**Data**.
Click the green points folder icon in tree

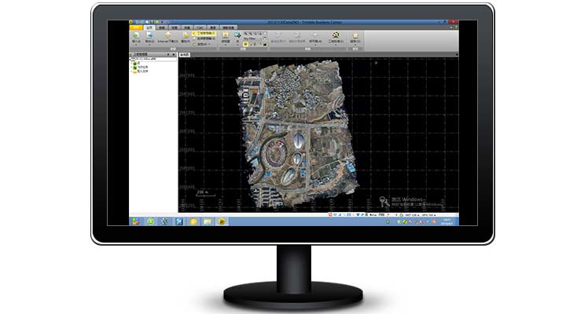tap(136, 64)
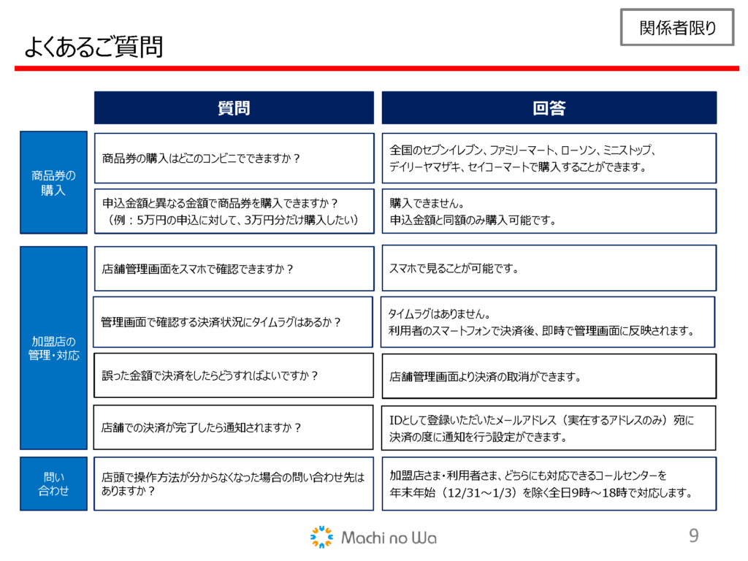The height and width of the screenshot is (561, 748).
Task: Click question about 店舗管理画面をスマホで確認
Action: (234, 268)
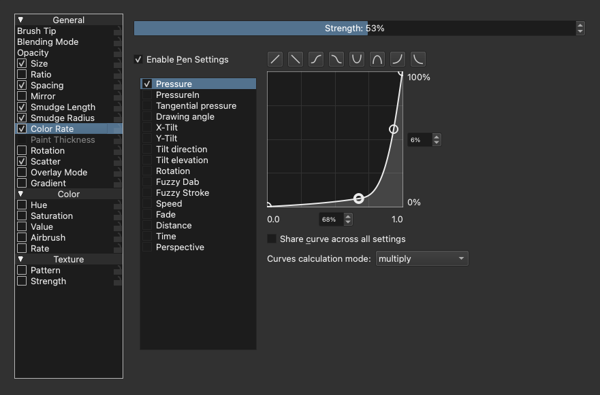Click the Strength slider bar
600x395 pixels.
click(x=354, y=29)
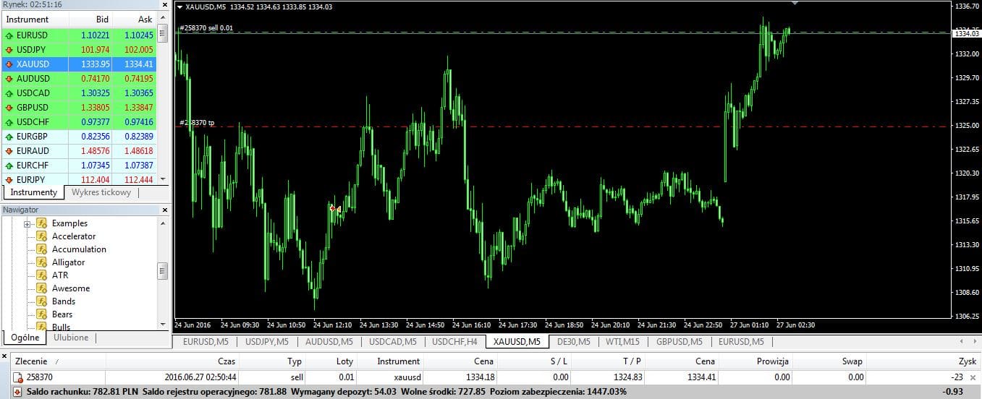This screenshot has height=399, width=982.
Task: Expand the Examples tree node
Action: coord(27,223)
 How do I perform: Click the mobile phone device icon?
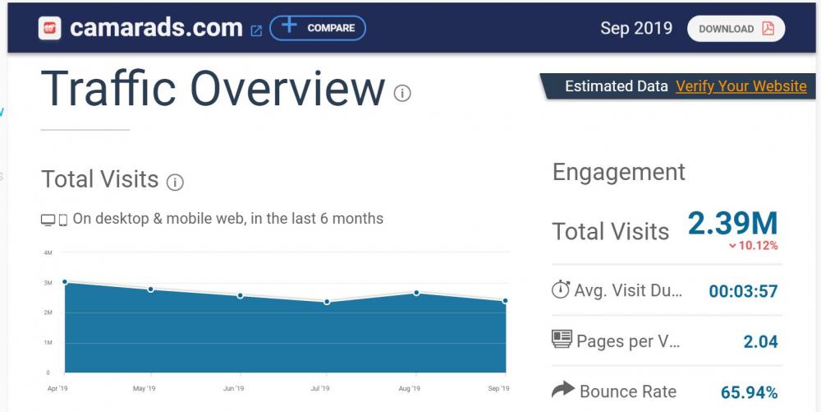click(63, 220)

**The problem**.
Transcribe the listing above exactly, leaving every picture out.

**Result of the exercise**.
Click the green points folder icon in tree

tap(136, 64)
The height and width of the screenshot is (561, 748).
Task: Click question about 店舗管理画面をスマホで確認
Action: (234, 268)
Click the Strength slider bar
600x395 pixels.
click(x=354, y=29)
This screenshot has height=399, width=982.
Task: Expand the Examples tree node
Action: coord(27,223)
 How do I perform: Click the mobile phone device icon?
click(63, 220)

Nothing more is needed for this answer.